How Death Socks It To You, Only The Internet Knows

The Internet knows EVERYTHING. Even how I’m going to die. That’s why it’s undefeated…for now.

All good things must come to an end and I’m not referring to my wonderfully beautiful joyous life; I’m talking about The Internet’s undefeated streak. It must come to an end! I insist that The Internet take an “L” because that’s the only way I’ll Live. See, The Internet predicted I’m going to die. And to be honest, I’m not really feeling that.

The Internet is diss-respeck-full. It didn’t say I might die, or the forecast calls for a high probability of death, The Internet presented it as a declarative-absolute truth-statement: Dennis, you’re going to die.

Maybe not those same words, but close enough. Here’s the picture from an ad The Internet let pop up on my screen. You tell me what you would have thought if you were me.

Okay, so my wording was slightly off. But “4 Signs You’re About To Die Of a Heart Attack,” isn’t exactly nice wording either. And why does The Internet have to put that kind of negative energy out into The Universe? It could’ve been “4 Signs You’re About To HAVE a Heart Attack.” The “Die part,” though? There was no need to roll that die. People have heart attacks and live everyday, B.

Confession: The picture that accompanied the words bothered me more than the words that accompanied the picture. I think it hit too close to home: a conversation I had with my son, while we were standing in the dust-covered living room, where home renovations were currently underway. I asked my son his recollection of what we discussed that day.

If he draws a blank, I’ll probably have to send him a close-up of that unsettling ad The Internet messed me up with this morning; it really shook ones shook me up.

My son didn’t draw a blank, though. This is his verbal reply to my text:

“Socks left deep red impressions on your ankles like when people tie up the red meat with string. Tight & tender. I don’t know why you had your socks on so tight–that’s not good for your circulation.”

Now on scale of death, how much does this close-up of the anonymous body part,

brought to me by The Internet, look like it fits my son’s description?
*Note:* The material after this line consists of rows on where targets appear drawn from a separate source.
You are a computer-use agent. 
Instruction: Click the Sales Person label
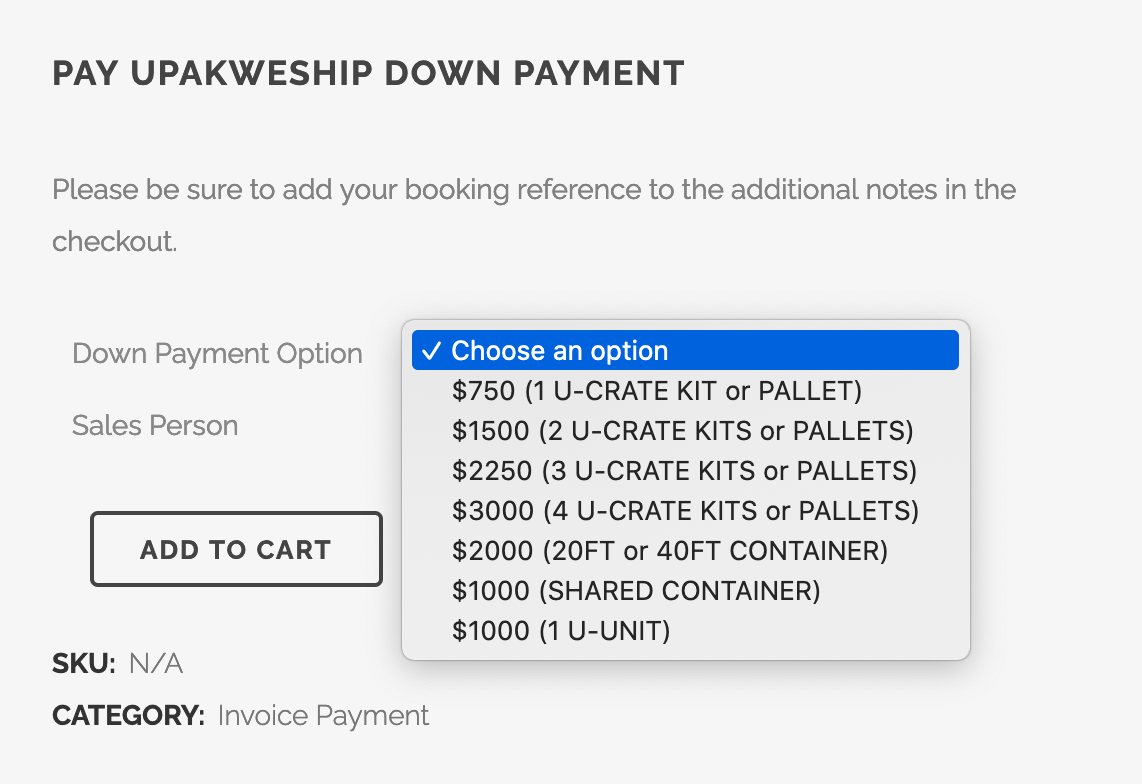pyautogui.click(x=155, y=426)
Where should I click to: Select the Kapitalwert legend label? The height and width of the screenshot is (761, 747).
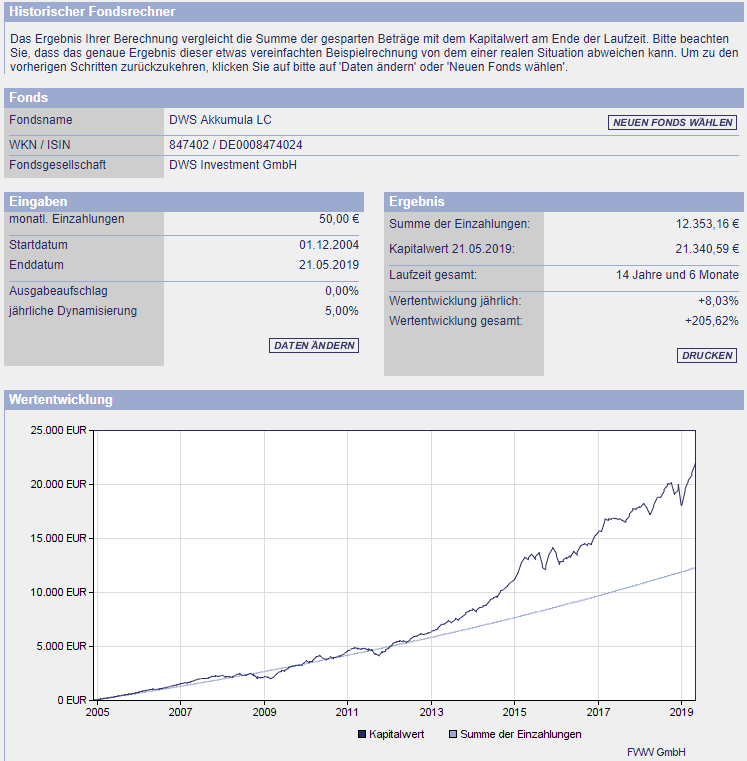[397, 734]
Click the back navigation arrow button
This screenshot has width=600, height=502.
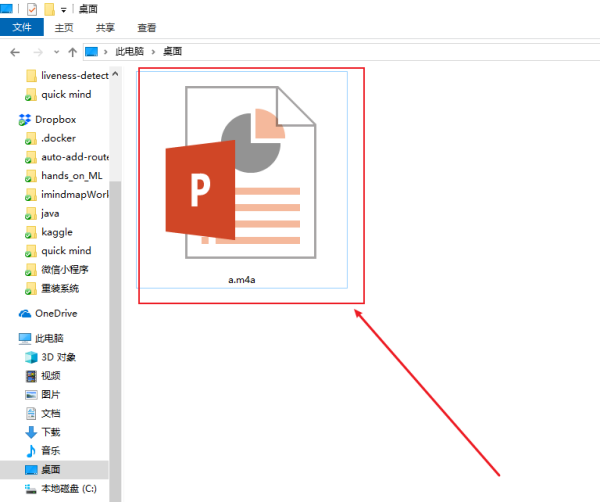click(x=15, y=51)
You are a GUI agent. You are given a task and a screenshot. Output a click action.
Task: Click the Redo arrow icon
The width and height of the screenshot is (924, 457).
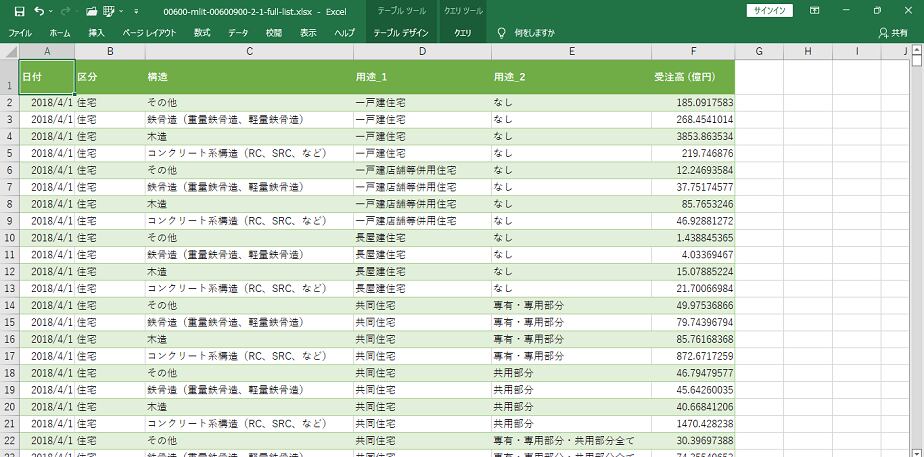(66, 11)
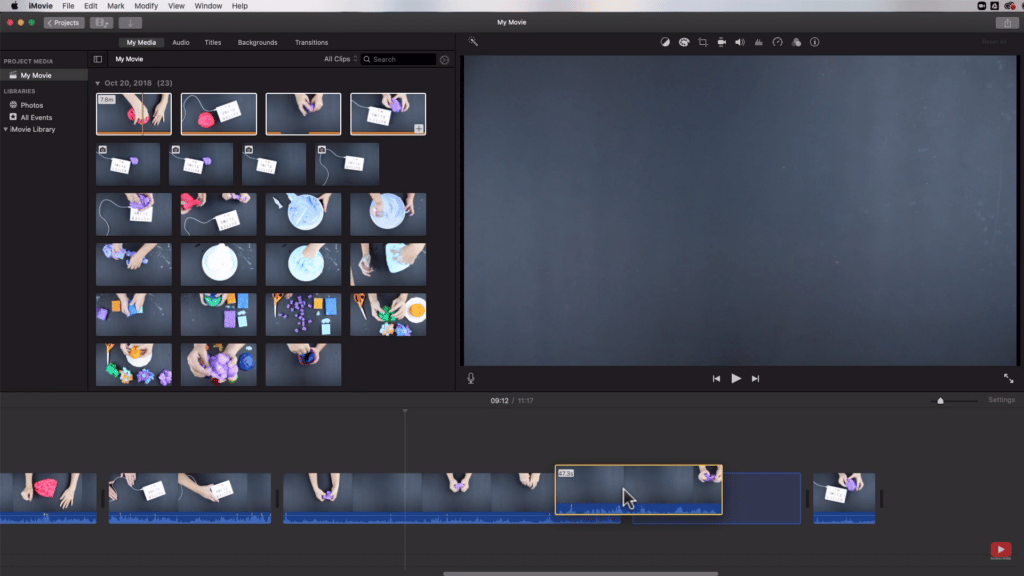Click the voiceover microphone icon
This screenshot has height=576, width=1024.
pyautogui.click(x=471, y=378)
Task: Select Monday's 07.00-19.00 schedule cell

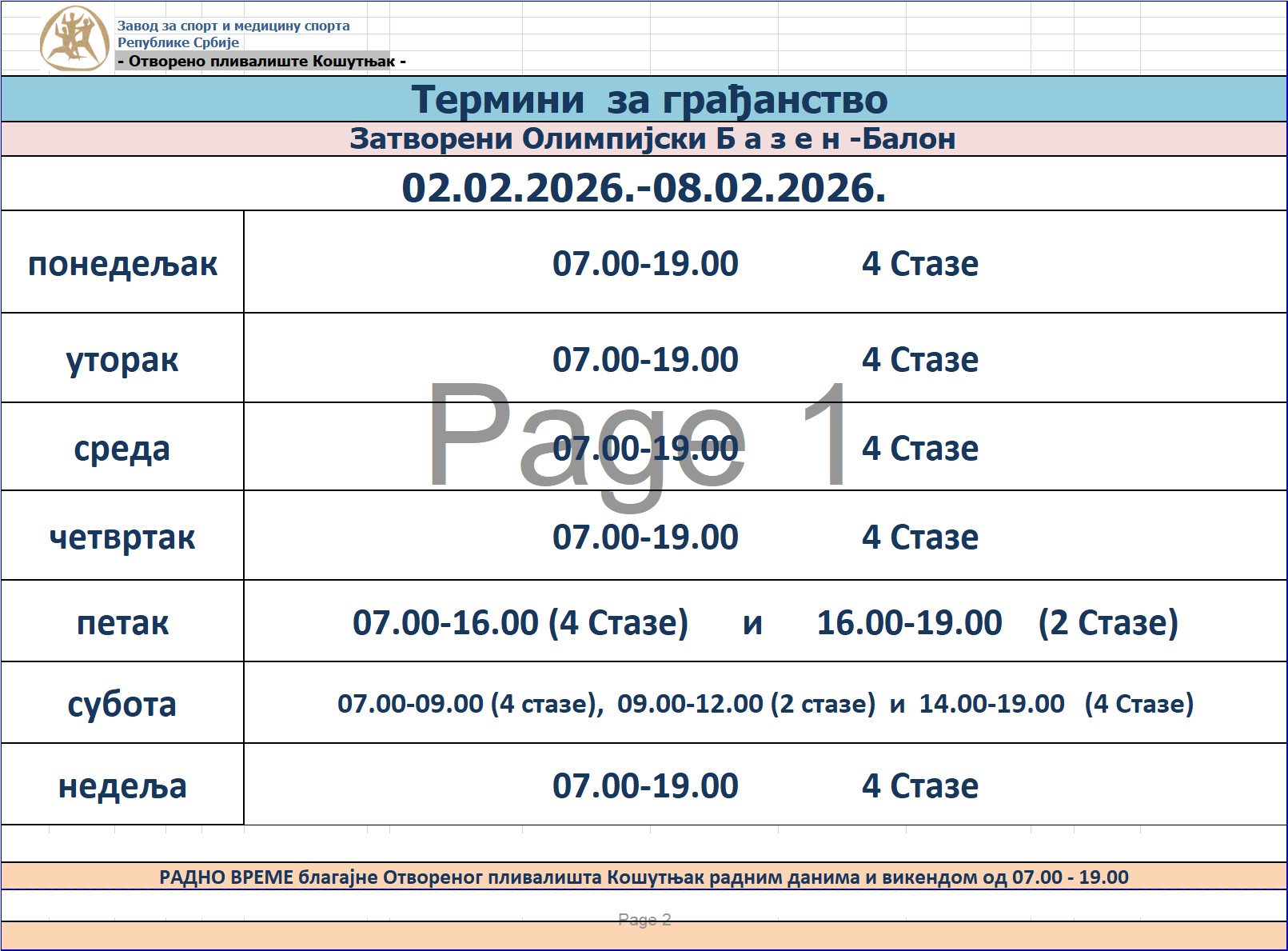Action: 645,263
And I wish I could say the plot stopped there, but apparently someone (maybe one of Death’s minions) over-poured the cornstarch because the plot thickened to the point of Audre Lorde up in heaven; the plot felt downright “concretized” after what came next:

The Internet’s next gift was art work; immediately after the “Tight & Tender” anonymous body part left my screen, it was replaced by a drawing entitled “HEART ATTACK.” You can’t make up this level of too much to take.


I was so nonplussed by it all that I…

I don’t know what I did for the next several minutes; maybe I absentmindedly massaged the deep red impressions on my ankles. But after a while though, I decided to contact the artist who almost gave me a heart attack.

And even though I called the artist PMu a liar, she was gracious enough to offer her condolences on my day’s “unfortunate series of events,” and kindly allowed me to have HEART ATTACK.

(She said I could use a photo of it to accompany this entry.)